People cope with the hand they are dealt, but it is how we cope that determines how much of a hero we are. My mother retreated into a shell, and it was all she could do to keep us clothed and fed, she had no energy left for our school activities, and while she insisted we stay in school, she never encouraged us to do anything, to be anything. My father coped by fishing and hunting. He never encouraged us to do or become anything either. Neither of my parents ever told us they loved us, and I suspect, because they had never been told that by their parents.

Growing up in racist Rapid City, it was inevitable we would experience racism, and when we did, my mother dealt with it the same way she had dealt with the racism she had faced as a child, she just accepted it.

I fought back, I would not be a victim, but I fought alone. She would not stand up to the racist school teachers, landlords, policemen, neighbors. She did not know how. When AIM came along, I thought of them as heroes, because they stood up and they fought back, and when they occupied Wounded Knee I did not think of the Gildersleeves, or the community, I saw what I wanted to see, what they wanted me to see.

Years later, I took a friend from Connecticut on a tour of my reservation. He was particularly interested in Wounded Knee, and I had not been back since I was a boy. The grocery store was gone, burned to the ground during the 1973 AIM occupation, but the graves were still there, and there were a dozen Wasicu visitors quietly paying their respects at the mass grave.

Lakota stood all around, most disheveled and desperate looking, trying to sell dream catchers or whatever object they could pass off as something Indian and sacred, and many smelled of alcohol. There was a big, loud, indignant woman pressing in on the visitors, saying—“Don’t stand there! That’s where my ancestors are buried!”

“Oh, I am so sorry!” the Wasicu woman said, hopping in the direction the loud woman gestured. But the visitors hadn’t been standing on any graves. I looked at the big woman and I realized how thin her skin was, how she was looking for a reason to be angry and offended and targeting the very Wasicu people who felt compassion and remorse for what had happened in 1890.

I wondered where her living family was at right now, where her children were, and I strongly suspected they were being neglected severely, while she stood around rudely imposing herself as the offended aboriginal.

Activism is fine, it can produce heroes. I see Charmaine White Face as a hero, for the battle she fought in Rapid City forty years ago, against the racist school system, racism I had suffered from, but she mentioned something in an email to me, she mentioned the other heroes, the Lakota parents who fought that battle with her, and I realized none of my family had bothered to join that fight.

It made me also realize that the true Lakota heroes are the parents of Lakota children, parents who tell their kids they love them, parents that fight for those kids, with simple, honest dignity, and that this is the only power that lasts. AIM can burn down buildings, can be mistaken for the conscience of a people, but they leave behind no legacy of reform or love, because in the final analysis, they represent nothing but self destructive anger and personal aggrandizement.
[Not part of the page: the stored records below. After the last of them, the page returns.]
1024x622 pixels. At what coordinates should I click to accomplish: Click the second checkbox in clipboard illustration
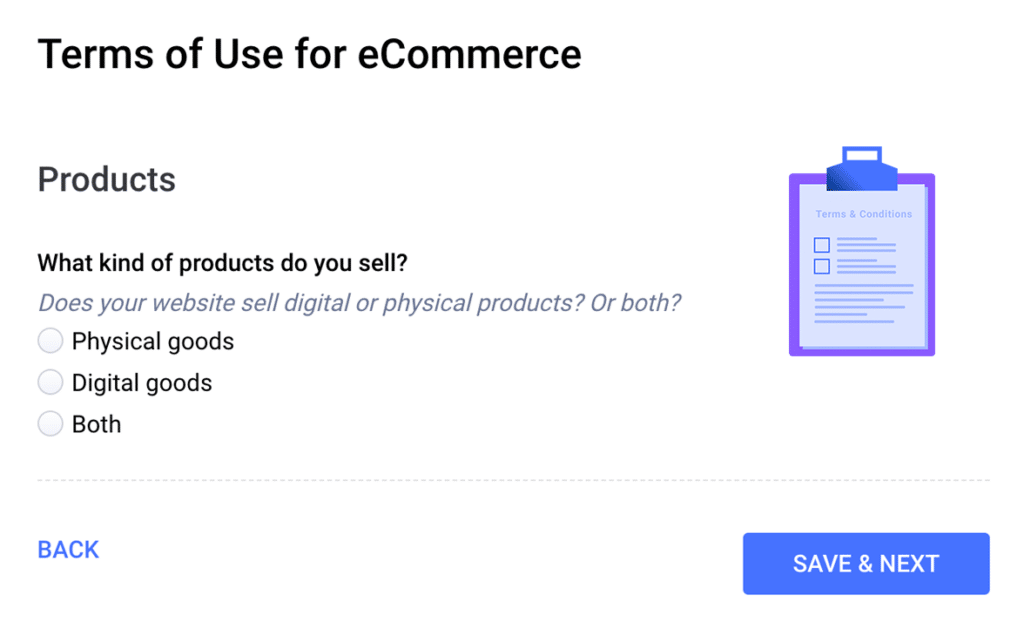click(822, 266)
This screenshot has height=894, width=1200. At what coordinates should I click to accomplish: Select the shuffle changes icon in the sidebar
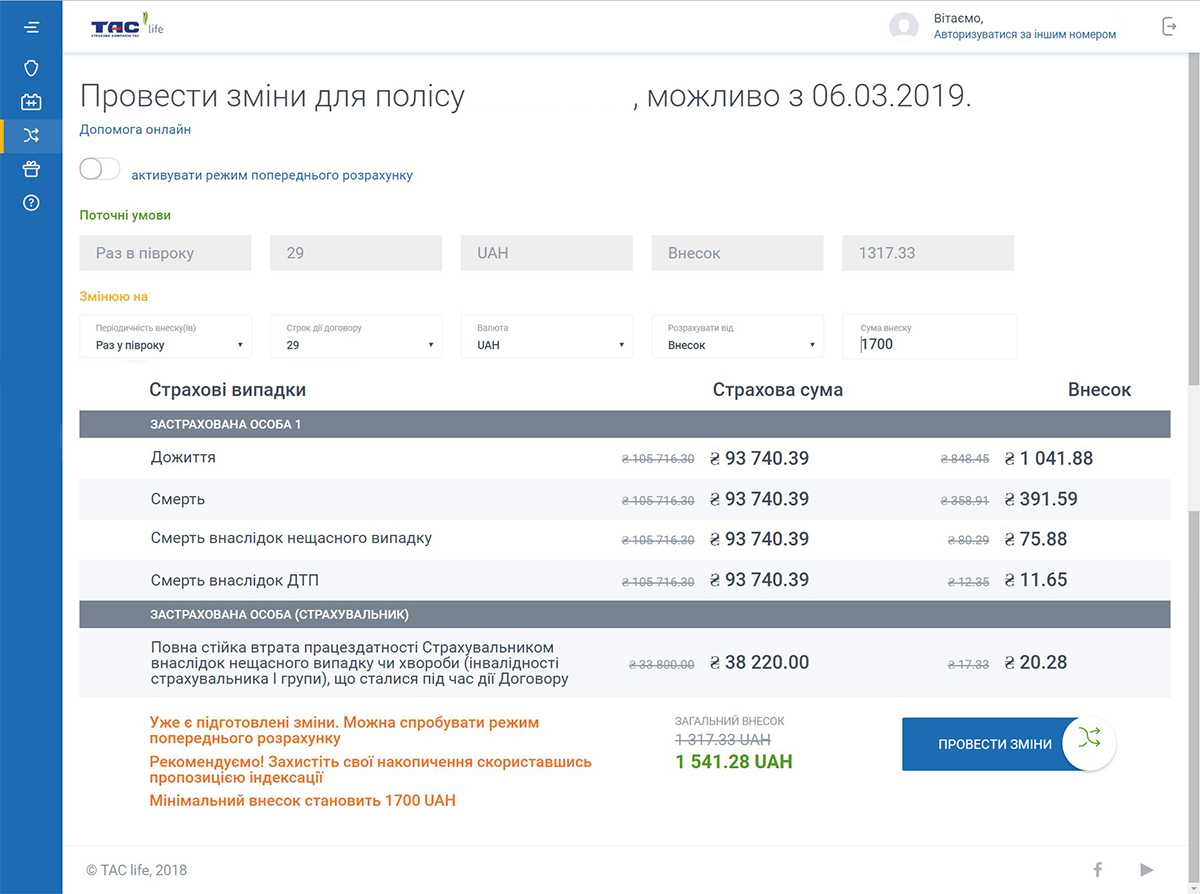click(31, 136)
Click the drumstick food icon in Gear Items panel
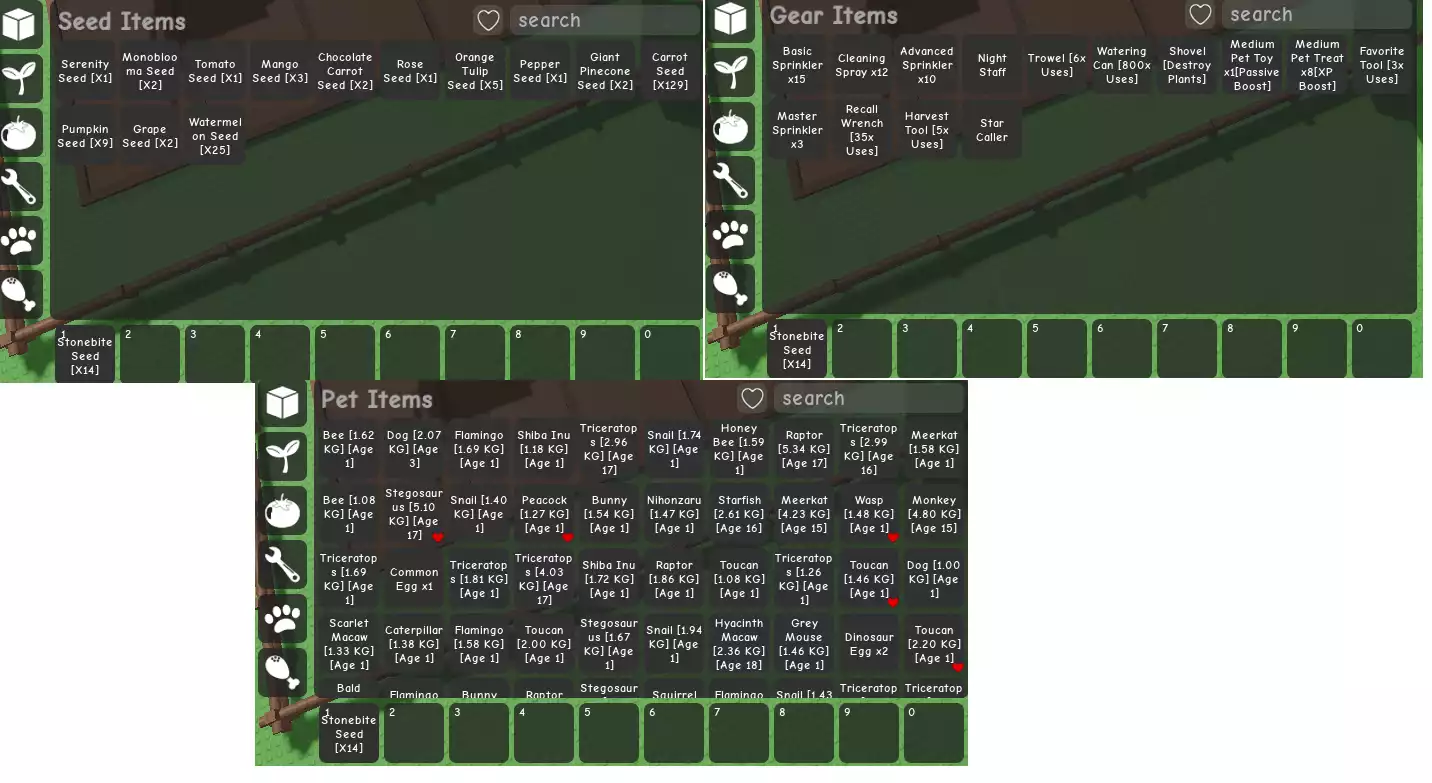Viewport: 1432px width, 783px height. click(x=732, y=288)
True warriors protect villages—they don’t burn them down. One woman fighting beside Lakota parents accomplished more tangible benefits in my mongrel breed Lakota schoolboy life than AIM ever did.

My skin is thick, in the sense I accept people as people, I don’t look for reasons to be offended, don’t look for racism or injustice where there isn’t any, and don’t mistreat people who never committed these acts just because they resemble the people who did. And yet I have written dozens of columns about racism, not just as an abstract injustice, but as a grim reality I lived.

Much of my life has been an underachieving waste, but where I succeeded—I have a family, three boys I love, and I tell them I love them every single day, and I show them by always putting their needs first. Had I been there in 1973, and helped destroy my mother’s birthplace, I would have accomplished nothing in their lives, just like those misguided “heroes” accomplished nothing.